Sales and other revenue increased 1.2 percent to $13.8 billion for the fourth quarter of 2012, due to higher gift and prepaid card sales and a 0.8 percent increase in identical-store sales, excluding fuel, partly offset by the disposition of the Genuardi's stores. Safeway's fiscal year 2011 ended on Dec. 31, 2011, and therefore captured New Year's holiday sales. Safeway's fiscal year 2012 ended on Dec. 29, 2012, and therefore did not.
In January 2012, Safeway announced the planned sale or closure of its Genuardi's stores located in the eastern United States. In the fourth quarter of 2012, these transactions were completed with a pre-tax loss of $15.8 million ($9.6 million, after tax). For the year, the sale and closure of Genuardi's stores generated cash proceeds of $107 million and a pre-tax gain of $52.4 million ($31.9 million after tax).
Sales for the year increased 1.3 percent to $44.2 billion in 2012 from $43.6 billion in 2011. This increase was primarily due to increased fuel sales, higher gift and prepaid card sales and an identical-store sales increase (excluding fuel) of 0.5 percent, partially offset by the disposition of the Genuardi's stores.

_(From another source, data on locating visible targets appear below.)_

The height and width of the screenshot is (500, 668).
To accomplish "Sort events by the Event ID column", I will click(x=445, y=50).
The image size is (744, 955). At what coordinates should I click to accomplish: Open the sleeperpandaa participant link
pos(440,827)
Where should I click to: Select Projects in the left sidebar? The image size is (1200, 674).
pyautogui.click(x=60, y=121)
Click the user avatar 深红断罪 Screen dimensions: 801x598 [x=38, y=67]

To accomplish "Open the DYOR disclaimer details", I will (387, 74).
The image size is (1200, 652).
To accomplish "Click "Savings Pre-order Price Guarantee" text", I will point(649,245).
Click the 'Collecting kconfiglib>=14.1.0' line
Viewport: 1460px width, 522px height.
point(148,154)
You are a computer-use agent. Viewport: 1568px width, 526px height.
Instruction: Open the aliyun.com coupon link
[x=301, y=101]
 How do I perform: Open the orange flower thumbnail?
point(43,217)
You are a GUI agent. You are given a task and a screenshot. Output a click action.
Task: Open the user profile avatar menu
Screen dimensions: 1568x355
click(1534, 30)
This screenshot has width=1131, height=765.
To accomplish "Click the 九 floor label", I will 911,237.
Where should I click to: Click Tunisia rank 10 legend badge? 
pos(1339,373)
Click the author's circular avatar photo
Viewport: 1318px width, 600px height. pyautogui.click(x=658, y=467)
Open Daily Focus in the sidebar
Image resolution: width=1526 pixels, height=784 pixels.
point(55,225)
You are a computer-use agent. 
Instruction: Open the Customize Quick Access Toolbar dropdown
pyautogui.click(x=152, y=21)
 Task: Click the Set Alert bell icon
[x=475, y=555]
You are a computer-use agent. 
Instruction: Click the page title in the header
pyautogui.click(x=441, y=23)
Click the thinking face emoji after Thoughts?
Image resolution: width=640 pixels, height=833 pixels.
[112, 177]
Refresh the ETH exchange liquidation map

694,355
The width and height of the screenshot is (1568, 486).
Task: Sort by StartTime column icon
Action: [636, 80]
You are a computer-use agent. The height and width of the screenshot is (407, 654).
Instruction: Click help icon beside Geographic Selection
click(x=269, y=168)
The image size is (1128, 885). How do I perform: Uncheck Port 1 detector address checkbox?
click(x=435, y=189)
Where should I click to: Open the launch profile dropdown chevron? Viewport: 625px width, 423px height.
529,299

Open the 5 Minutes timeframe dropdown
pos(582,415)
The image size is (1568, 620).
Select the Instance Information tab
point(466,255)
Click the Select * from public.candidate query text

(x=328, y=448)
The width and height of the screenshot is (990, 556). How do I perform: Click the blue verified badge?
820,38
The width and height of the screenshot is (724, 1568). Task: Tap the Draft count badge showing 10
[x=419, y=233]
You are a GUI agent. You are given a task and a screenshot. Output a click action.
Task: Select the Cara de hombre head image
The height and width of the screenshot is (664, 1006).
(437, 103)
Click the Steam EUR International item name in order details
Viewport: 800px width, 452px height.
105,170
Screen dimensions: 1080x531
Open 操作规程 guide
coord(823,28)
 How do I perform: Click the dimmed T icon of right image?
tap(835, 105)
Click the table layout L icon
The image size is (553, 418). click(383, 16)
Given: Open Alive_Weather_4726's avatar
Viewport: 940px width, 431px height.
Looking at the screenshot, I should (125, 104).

Net income for fiscal 2012 increased to $596.5 million ($2.40 per share) from 2011’s $516.7 million ($1.49 per share). Income from continuing operations increased to $566.2 million ($2.27 per share) in 2012 from $518.2 million ($1.49 per share) in 2011. Net income in 2012 benefited from the $46.5 million gain ($28.4 million after tax, or 12 cents per diluted share) from legal settlements while net income in 2011 was reduced by the $98.9 million tax charge 29 cents per share from the Canadian dividend paid in the first half of 2011.
Safeway invested $240.4 million in capital expenditures in the fourth quarter of 2012, opening three new Lifestyle stores, completing two Lifestyle remodels and closing six stores. For the year, Safeway invested $927.6 million in capital expenditures, opened nine new Lifestyle stores, completed four Lifestyle remodels and closed 46 stores, including 25 Genuardi's stores sold or closed during the year.
Pleasanton, Calif.-based Safeway operates 1,641 stores in the United States and Canada.